Many integer programming models have constraints of the form:

f(x) ≤ M * z

where f(x) is some function of the decision variables, M is a large constant term, and z is a binary variable.  These types of constraints are called forcing constraints and are used to force the binary variable, z, to 1 when f(x) is nonzero.  In many instances, the binary variable is multiplied by a fixed cost term in the objective; a fixed cost that is incurred when a particular activity, represented by f(x), occurs.  The large constant term, M, Is frequently referred to as being a BigM coefficient.

Setting BigM too small can lead to infeasible or suboptimal models.  Therefore, the BigM value will typically have to be rather large in order to exceed the largest activity level of f(x).
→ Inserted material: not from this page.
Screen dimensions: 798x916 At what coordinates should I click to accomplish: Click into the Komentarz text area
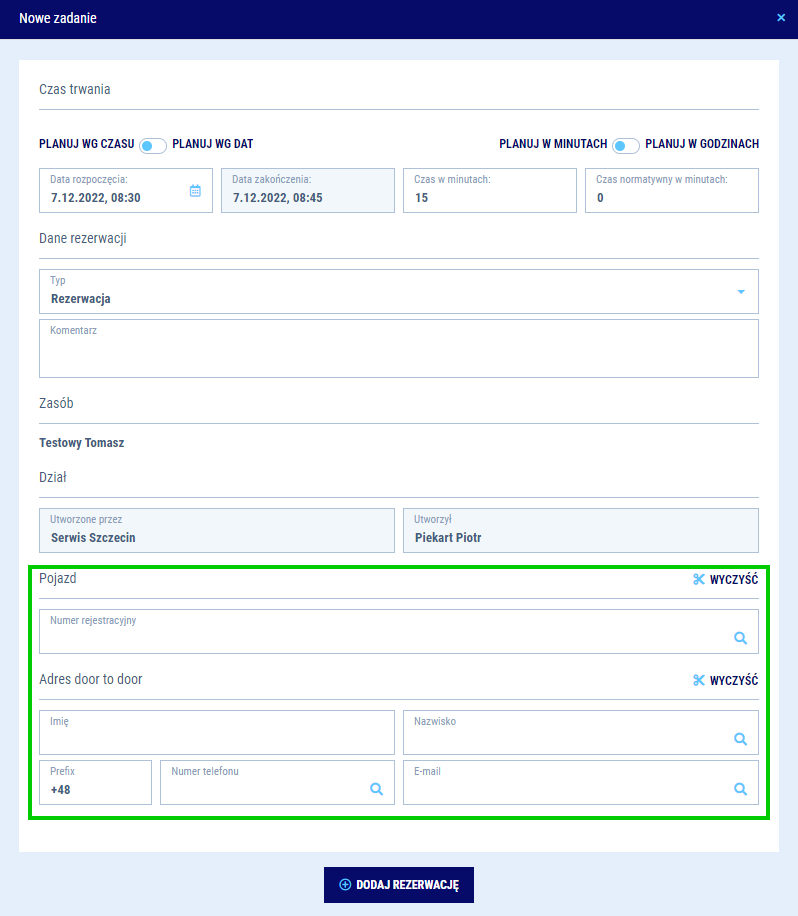pos(398,354)
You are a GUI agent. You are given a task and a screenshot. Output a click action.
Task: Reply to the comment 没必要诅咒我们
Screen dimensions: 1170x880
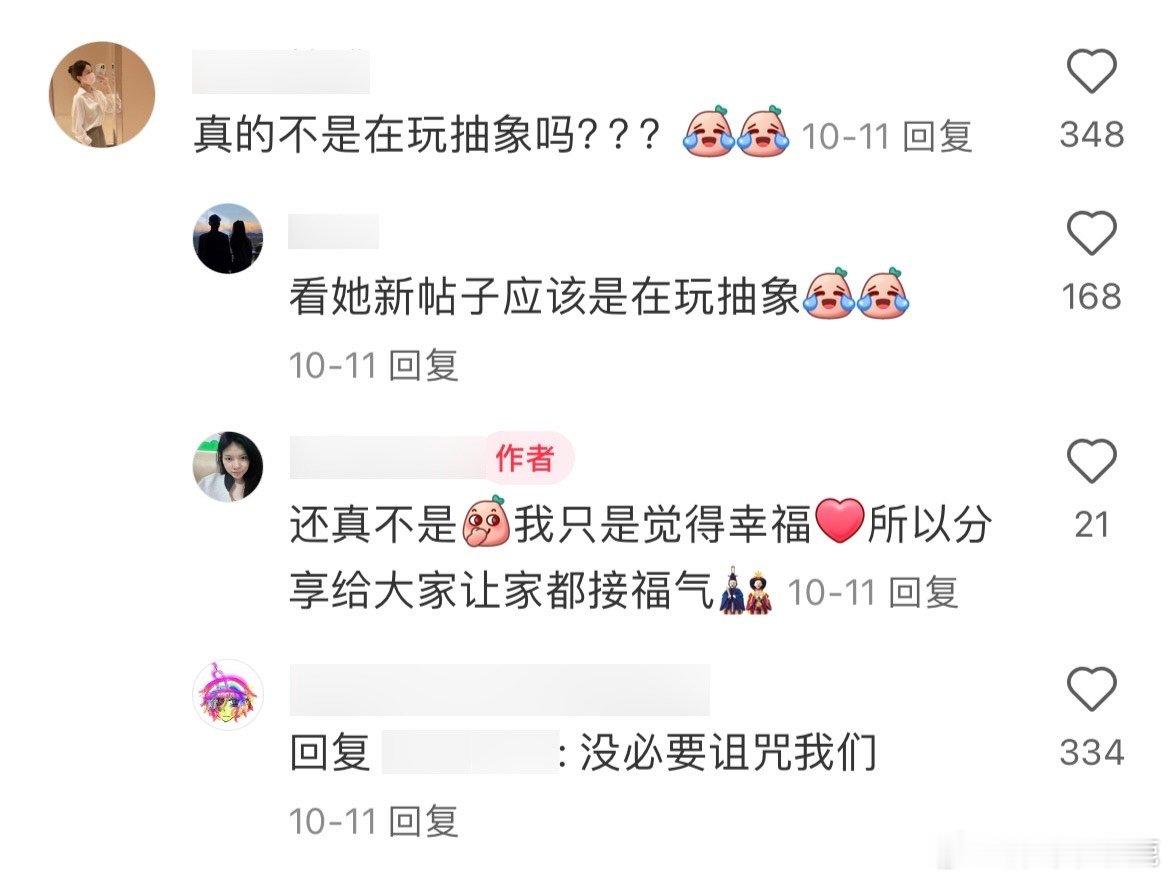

When BigM is large, the solver may discover that by setting z slightly positive (within normal integrality tolerances), it can increase f(x) to a significant level and thereby improve the objective.  Although such solutions are technically feasible to tolerances, they are invalid in that the activity is occurring without incurring its associated fixed cost.

The BigM threshold is designed to avoid this problem by allowing LINGO to identify the binary variables that are being set by forcing constraints.  Any binary variable with a coefficient larger than the BigM threshold will be subject to a much tighter integrality tolerance.

The default value for the BigM Threshold is 1.e8.